1) teaching - διδασκαλιαν formative instruction, God-breathed... In the beginning GOD spoke to create. In the beginning was the word, and the word was with God and the word was God. Similarly, God speaks to create what he commands. Here is how he does it in a Christian's life.
2) reproof - ie pointing out what is going wrong in a life. RED.
3) correction - ie putting what is going wrong, right! AMBER.
4) building up in righteousness - ie now that the base is secure, actually moving onward. GREEN.

Note that it is a circular argument to say that scripture is God-breathed because it says so in scripture. (It is internally contingent, in other words.) This does not mean it is wrong, merely that it is reflexive. Any number of observed situations contain similarly circular sentiments, but may be just as true, even though they aren't susceptible of external verification.
EG: I say it is good to be alive. It's good to be alive because I'm saying it is, and I'm alive to say that it's good to be alive... That's not objectively provable either, but it may still be a true statement.

Christy said...

God can NOT lie!
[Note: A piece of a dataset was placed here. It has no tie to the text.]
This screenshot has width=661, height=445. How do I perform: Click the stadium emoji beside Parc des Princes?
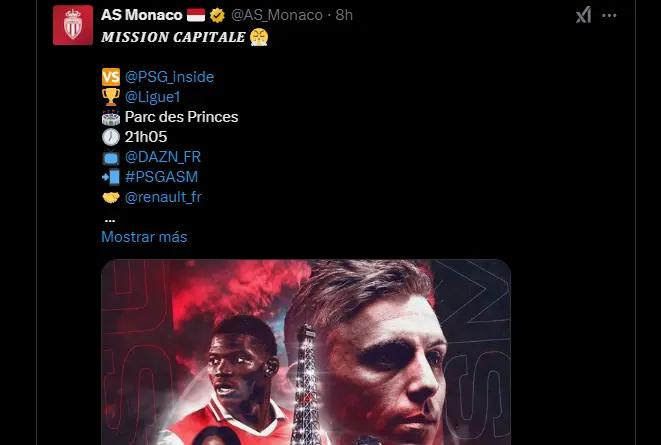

AMEN! That's all I need to know.

Terry said...

Thanks for the comments, Ed and Christy. I appreciate the thought that you put into it, Ed. And I completely agree with your analysis, Christy. Thanks for taking the time to post a comment here!

DMH said...
This comment has been removed by the author.
DMH said...

"In short, we believe the Bible in its original writings to be completely truthful, trustworthy, accurate, and reliable"

I used to believe this too. I would've staked my life upon it. I was curious if you believe in the accuracy and trustworthiness of the bible only because that is what it says about itself (i.e. 2 Tim 3:16) or do you have further proof of its reliability? Just because the bible claims itself to be trustworthy, is that enough for you? Thank you for your response.

Terry said...

Thanks for the question. It deserves a good answer, so I will post a response within a few days. Since I'm not a scholar, my response may disappoint you because of its simplicity, but I will do my best to explain why I came to believe the Scriptures and how that led me to believe in Christ and to become a Christian.

I looked at your blog before responding to your comment, and I saw that you have become disillusioned with God (and possibly Christians). I'm not sure that I can help much (especially since I don't know the context of your disillusionment), but I assure you that I will not try to attack you for doubting God and Christianity. If I am unable to help, please keep questioning people who may be more knowledgable.